Isolation of mitochondria

Isolation of liver mitochondria was essentially according to the procedures described previously with some modifications (Katewa and Katyare 2004; Patel and Katyare 2007) The mitochondria were sedimented by centrifugation of the nuclei-free supernatant at 7000 × g for 10 min and were washed once by suspending in the isolation medium (250 mM sucrose containing 5 mM MOPS and 1 mM EDTA all at pH 7.4 and 0.25 mg BSA/ml of isolation medium) and resedimenting. Finally the pellet was suspended in the isolation medium to give a protein concentration in the range of 25–30 mg/ml. Isolation of cytosolic fraction was as described previously (Kaushal et al. 1999).

Oxidative phosphorylation

Measurements of oxidative phosphorylation were carried out at 25°C using a Clark-type oxygen electrode as described previously (Katewa and Katyare 2004; Patel and Katyare 2007). State 3 respiration rates initiated by the addition of 80–200 n moles of ADP and state 4 rates ensuing after its depletion were recorded. Calculations of ADP/O ratio and ADP phosphorylation rates were as described previously (Ferreira and Gil 1984; Katyare and Satav 1989).

Cytochrome content

The contents of cytochromes were quantified from the difference spectra of dithionite reduced versus ferricyanide oxidized samples using the wavelength pairs and millimolar extinction coefficients as detailed previously. (Katewa and Katyare 2004; Patel and Katyare 2007; Subramaniam and Katyare 1990).

Assay of dehydrogenases

Glutamate dehydrogenase (GDH), malate dehydrogenase (MDH) and succinate DCIP reductase (SDR) activities were determined by the procedures described earlier (Katewa and Katyare 2004; Patel and Katyare 2007).

Assay of ATPase

The ATPase activity was determined using the assay medium (total volume 0.1 ml) consisting of 50 mM MOPS pH 7.4, 75 mM KCl and 0.4 mM EDTA. Activity determinations were carried out in the absence and presence of MgCl2 (6 mM) and/or 100 μM DNP as detailed earlier (Katewa and Katyare 2004; Patel and Katyare 2007). Estimation of inorganic phosphate was according to the procedure described by Katewa and Katyare (2003).

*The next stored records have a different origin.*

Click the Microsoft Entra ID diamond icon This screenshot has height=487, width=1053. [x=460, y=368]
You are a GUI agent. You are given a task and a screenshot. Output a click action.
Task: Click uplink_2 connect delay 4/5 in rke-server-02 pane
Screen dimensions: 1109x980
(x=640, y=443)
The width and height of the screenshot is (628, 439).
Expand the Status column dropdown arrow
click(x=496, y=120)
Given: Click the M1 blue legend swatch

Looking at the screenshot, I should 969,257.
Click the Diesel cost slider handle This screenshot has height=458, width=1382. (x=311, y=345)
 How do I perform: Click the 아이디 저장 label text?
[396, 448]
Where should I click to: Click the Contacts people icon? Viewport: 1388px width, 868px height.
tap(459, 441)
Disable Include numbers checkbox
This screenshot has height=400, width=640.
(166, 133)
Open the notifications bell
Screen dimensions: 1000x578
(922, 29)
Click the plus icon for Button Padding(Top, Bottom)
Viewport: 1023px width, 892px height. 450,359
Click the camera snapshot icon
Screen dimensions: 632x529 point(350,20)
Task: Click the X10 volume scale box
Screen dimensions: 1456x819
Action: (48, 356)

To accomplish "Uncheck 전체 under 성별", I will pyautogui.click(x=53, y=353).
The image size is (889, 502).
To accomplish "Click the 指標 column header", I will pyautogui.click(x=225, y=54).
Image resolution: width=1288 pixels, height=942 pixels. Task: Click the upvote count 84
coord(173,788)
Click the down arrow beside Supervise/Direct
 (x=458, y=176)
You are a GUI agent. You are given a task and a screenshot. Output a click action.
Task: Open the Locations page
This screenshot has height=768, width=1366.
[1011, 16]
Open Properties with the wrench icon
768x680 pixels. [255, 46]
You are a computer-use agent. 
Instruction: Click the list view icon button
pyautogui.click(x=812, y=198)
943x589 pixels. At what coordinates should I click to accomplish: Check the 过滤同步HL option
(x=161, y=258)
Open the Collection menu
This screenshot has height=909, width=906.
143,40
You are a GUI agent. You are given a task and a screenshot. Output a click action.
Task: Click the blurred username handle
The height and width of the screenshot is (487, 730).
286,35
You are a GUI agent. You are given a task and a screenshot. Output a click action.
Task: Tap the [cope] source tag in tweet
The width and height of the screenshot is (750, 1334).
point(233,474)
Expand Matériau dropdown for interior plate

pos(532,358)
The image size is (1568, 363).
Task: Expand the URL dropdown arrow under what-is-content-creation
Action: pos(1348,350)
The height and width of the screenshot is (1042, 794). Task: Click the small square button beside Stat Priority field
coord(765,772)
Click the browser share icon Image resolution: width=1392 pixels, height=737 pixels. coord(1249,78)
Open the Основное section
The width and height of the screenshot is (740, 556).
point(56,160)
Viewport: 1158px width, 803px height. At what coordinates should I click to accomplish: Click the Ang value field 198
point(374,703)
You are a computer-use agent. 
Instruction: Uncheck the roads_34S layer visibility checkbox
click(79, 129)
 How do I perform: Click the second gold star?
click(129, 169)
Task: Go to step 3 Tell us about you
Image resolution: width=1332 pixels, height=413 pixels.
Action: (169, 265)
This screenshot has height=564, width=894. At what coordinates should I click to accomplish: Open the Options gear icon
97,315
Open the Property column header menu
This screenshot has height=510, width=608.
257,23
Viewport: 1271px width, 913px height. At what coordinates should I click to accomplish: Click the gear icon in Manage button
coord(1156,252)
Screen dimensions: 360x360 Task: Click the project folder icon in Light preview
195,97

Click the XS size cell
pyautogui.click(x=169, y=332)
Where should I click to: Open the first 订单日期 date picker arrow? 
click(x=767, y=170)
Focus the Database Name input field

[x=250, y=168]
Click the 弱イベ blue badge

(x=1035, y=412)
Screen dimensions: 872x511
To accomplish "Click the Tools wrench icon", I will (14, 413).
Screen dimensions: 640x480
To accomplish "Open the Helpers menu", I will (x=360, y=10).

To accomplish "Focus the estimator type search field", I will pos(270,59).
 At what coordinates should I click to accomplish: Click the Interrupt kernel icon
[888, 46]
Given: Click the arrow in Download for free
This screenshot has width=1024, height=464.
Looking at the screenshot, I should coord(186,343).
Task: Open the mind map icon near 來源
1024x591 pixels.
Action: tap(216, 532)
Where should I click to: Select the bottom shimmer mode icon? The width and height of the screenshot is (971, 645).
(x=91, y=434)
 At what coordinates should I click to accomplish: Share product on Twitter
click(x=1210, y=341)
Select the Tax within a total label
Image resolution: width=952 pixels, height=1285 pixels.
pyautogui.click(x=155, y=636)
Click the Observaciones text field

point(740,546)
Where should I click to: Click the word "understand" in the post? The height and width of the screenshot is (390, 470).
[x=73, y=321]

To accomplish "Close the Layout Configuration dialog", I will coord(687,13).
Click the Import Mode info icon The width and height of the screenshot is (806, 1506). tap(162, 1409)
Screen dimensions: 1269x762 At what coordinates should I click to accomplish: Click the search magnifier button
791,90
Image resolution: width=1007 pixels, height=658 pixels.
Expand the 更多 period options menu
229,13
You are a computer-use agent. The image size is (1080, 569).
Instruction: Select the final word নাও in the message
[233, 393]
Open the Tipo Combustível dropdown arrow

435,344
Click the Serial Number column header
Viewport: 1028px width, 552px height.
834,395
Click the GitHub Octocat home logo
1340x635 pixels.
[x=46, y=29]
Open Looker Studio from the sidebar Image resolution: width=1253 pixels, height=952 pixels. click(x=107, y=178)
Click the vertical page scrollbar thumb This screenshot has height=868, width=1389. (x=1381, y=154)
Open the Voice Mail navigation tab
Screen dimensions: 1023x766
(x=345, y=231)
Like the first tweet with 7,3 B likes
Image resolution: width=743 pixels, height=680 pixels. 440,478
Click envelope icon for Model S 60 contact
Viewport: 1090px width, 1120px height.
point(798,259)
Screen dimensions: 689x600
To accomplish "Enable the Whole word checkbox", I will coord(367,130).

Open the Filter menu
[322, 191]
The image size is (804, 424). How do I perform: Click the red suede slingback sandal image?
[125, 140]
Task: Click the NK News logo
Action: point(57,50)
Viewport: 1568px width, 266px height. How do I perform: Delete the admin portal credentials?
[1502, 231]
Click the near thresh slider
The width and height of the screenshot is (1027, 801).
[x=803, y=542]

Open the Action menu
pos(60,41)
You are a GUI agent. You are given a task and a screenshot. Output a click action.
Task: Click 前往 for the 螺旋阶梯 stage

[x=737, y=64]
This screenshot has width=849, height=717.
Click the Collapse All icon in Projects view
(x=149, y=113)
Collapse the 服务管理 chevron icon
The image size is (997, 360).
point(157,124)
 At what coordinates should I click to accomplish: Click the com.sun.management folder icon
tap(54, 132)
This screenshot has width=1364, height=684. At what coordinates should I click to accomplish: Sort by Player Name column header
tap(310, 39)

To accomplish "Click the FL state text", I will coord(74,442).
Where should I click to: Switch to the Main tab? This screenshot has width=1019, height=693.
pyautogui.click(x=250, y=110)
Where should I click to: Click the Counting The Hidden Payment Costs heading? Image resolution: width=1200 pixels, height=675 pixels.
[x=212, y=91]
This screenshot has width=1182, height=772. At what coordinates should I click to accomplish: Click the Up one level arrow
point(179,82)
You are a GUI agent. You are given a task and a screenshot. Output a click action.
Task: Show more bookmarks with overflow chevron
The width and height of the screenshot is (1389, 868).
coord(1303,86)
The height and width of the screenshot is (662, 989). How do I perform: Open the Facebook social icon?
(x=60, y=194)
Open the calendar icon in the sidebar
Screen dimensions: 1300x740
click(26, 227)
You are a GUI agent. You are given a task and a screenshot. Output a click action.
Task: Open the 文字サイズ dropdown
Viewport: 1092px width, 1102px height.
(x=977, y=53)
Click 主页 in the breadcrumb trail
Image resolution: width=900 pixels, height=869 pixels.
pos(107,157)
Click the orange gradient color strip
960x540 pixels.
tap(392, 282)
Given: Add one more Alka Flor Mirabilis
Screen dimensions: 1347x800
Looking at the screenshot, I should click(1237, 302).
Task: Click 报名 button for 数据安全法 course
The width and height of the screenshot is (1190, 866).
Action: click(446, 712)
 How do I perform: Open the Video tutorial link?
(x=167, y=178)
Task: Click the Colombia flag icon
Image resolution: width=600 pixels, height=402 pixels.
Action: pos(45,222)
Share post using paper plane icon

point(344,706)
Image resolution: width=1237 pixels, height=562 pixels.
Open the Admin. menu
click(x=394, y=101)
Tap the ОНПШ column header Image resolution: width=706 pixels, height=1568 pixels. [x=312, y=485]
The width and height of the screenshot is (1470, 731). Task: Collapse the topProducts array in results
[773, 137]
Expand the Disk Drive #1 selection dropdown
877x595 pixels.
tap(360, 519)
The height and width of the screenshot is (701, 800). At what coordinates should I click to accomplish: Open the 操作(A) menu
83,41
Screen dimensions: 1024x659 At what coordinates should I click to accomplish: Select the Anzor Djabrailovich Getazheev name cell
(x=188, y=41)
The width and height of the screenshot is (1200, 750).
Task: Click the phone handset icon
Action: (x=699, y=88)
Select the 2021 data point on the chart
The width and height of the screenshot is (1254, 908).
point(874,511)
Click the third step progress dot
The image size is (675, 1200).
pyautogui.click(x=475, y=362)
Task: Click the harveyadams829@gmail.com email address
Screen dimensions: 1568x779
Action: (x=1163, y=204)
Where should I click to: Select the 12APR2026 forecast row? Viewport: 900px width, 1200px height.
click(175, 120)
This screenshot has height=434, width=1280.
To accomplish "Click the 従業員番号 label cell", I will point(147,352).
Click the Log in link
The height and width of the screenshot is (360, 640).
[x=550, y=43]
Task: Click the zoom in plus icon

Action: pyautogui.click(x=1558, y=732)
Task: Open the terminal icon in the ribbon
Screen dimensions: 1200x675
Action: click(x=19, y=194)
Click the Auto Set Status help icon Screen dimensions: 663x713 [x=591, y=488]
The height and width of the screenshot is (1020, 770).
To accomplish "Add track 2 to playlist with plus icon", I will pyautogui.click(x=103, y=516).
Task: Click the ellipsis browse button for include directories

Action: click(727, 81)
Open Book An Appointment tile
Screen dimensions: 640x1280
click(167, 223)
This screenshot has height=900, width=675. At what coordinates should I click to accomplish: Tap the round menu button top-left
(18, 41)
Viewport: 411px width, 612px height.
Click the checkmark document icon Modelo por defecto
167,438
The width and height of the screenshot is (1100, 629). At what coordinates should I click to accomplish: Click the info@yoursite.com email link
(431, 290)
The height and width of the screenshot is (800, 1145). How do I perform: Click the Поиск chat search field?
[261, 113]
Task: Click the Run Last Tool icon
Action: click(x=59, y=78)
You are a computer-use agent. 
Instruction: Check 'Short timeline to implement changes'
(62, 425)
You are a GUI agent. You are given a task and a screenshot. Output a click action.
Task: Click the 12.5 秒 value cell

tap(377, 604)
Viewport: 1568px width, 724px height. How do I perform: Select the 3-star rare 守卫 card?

Protein estimation was by the method of Lowry et al. (1951) using bovine serum albumin as the standard.

Results are given as mean ± SEM.

Statistical evaluation of the data was by Students’ t-test.

Results

The data in Table 1 show that in the young rats treatment only with higher dose (1.0 mg) of DHEA resulted in 18% increase in the body weight without any change in the liver weight (Table 1). By contrast, in the old rats treatment with DHEA had no effect on the body weights but the liver weight increased progressively with increasing dose of DHEA (47% and 84% increase respectively by the two dose regimens).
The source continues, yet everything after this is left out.